Отрывок для чтения:
┌──

Читайте также:
|
|
Христологические споры V в., как мы видели, вызвали окончательный разрыв между византийским христианским миром и прочими древними духовными семьями Востока: сирийской, египетской и армянской. Остались только греки и латиняне, сохраняя общую верность Халкидону и являя собою два важнейших культурных образа христианства внутри римского мира. Схизма, которая их разделила, не поддается отождествлению с каким–то отдельным событием, и даже нельзя назвать точной даты раскола. Политическое противоречие между Византией и Франкской империей, постепенно нараставшее отчуждение в мышлении и обычаях, расходящиеся все сильнее богословские и экклезиологические представления, — все это складывалось в единый процесс. Но несмотря на исторические обстоятельства, все сильнее отдалявшие половины христианского мира одну от другой, всегда существовали политические силы, работающие на единение: так, византийские императоры с XIII по XV в. последовательно стремились восстановить церковное общение с Римом и получить, таким образом, поддержку Запада в борьбе против турок.
По сути, ни сама схизма, ни провал попыток восстановления единства не могут быть объяснены исключительно общественно–политическими либо культурными факторами. Трудности, созданные историей, могли бы быть разрешены, существуй общий экклезиологический критерий для выяснения и решения богословских, канонических или литургических вопросов, разделявших Восток с Западом. Однако развитие в Средневековье примата Рима как последней инстанции в доктринальных материях слишком уж очевидно контрастировало с пониманием Церкви, преобладавшим на Востоке. Таким образом, действительно не могло быть согласия ни в самих вопросах, ни в методике их решения. И все проблемы должны были оставаться неразрешимыми до тех пор, пока существовало расхождение в понимании авторитетности в Церкви.
1. «Филиокве»
Византийцы считали вопрос о «Филиокве» главным поводом для разногласия. На их взгляд, Латинская Церковь, приняв дополнение к Символу Веры, противопоставила себя тексту, принятому вселенскими соборами за выражение единой христианской веры, и тем самым догматически утвердила неверное понимание Троицы. Среди византийцев — даже таких умеренных, как Петр, патриарх Антиохийский, который возражал против последовательного антилатинизма своего коллеги из Константинополя, Михаила Кирулария, — царила твердая убежденность в том, что вставка в Символ Веры есть «зло, и даже худшее из зол» [165].
Как правило, византийцы не имели достаточного представления о тех запутанных исторических обстоятельствах, которые привели к принятию «Филиокве» Западом. Они, например, мало знали о том, что вставка в Символ Веры была осуществлена в Испании в VI в. как средство усиления антиарианской позиции Испанской Церкви; и Символ Веры со вставкой распространился по всей Франкской империи; Карл Великий ссылался на интерполяцию в своей полемике с греками; затем франкские богословы post factum стали оправдывать вставку в Символ Веры, указывая на трактат Августина «О Троице» (сам Августин никогда не занимался подобными вопросами); наконец, Рим принял «Филиокве», случилось это, похоже, в 1014 г. Впервые со стороны греков стал возражать против вставки Фотий в 866 г., когда он увидел, что видоизмененный Символ Веры не просто искажение веры некоторыми франкскими «варварами» с далекого Запада, но еще и орудие антивизантийской пропаганды, обрушивавшейся на болгар, которые лишь незадолго до этого были обращены в христианство греками и за которых византийский Патриарх чувствовал себя непосредственно ответственным.

└──

Исходные данные:
┌──

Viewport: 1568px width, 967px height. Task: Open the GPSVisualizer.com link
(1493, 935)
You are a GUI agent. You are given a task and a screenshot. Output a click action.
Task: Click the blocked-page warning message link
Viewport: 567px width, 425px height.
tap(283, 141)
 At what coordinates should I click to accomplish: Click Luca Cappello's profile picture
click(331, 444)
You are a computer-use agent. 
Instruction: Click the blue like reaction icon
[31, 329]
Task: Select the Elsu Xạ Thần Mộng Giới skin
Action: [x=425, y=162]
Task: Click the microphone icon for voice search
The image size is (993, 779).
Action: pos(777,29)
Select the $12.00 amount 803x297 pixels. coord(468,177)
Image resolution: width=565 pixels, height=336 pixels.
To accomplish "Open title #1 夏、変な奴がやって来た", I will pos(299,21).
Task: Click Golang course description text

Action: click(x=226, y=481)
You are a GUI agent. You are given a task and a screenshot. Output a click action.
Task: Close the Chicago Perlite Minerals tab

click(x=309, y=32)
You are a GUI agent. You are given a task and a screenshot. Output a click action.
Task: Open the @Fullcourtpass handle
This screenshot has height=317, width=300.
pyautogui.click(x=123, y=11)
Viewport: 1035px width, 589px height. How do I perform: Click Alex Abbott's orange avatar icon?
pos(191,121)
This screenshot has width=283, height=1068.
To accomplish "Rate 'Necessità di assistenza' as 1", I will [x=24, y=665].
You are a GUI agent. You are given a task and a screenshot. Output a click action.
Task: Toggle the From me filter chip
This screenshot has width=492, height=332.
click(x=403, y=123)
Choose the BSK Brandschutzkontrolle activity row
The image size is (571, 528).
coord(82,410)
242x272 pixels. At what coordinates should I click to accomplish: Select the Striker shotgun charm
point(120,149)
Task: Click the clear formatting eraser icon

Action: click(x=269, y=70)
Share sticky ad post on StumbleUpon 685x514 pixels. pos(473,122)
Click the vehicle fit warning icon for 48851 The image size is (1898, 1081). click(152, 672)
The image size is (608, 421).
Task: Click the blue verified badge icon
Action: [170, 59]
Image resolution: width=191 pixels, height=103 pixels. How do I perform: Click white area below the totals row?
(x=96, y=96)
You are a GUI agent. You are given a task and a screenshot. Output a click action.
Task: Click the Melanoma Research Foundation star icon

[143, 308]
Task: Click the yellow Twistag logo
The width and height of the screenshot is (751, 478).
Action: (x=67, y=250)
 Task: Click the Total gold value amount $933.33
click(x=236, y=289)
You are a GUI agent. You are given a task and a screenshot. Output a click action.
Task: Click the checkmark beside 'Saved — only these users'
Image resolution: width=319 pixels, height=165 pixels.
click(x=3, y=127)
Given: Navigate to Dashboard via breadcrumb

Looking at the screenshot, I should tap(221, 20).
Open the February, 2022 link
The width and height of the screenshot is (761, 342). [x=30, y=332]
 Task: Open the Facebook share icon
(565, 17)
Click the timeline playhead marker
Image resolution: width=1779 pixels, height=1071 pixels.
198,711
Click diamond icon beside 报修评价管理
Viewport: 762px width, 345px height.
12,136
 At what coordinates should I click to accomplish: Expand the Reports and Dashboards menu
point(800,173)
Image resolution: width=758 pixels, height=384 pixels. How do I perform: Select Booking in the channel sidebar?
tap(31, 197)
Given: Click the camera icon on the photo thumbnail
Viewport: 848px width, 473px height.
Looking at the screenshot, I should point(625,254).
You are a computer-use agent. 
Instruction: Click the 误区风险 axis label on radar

└──

Цель задания: Выпишите из отрывка о расколе между Востоком и Западом всех людей, названных по имени. Материалы для работы не понадобятся.

Решение: Петр, патриарх Антиохийский; Михаил Кируларий; Карл Великий; Августин; Фотий.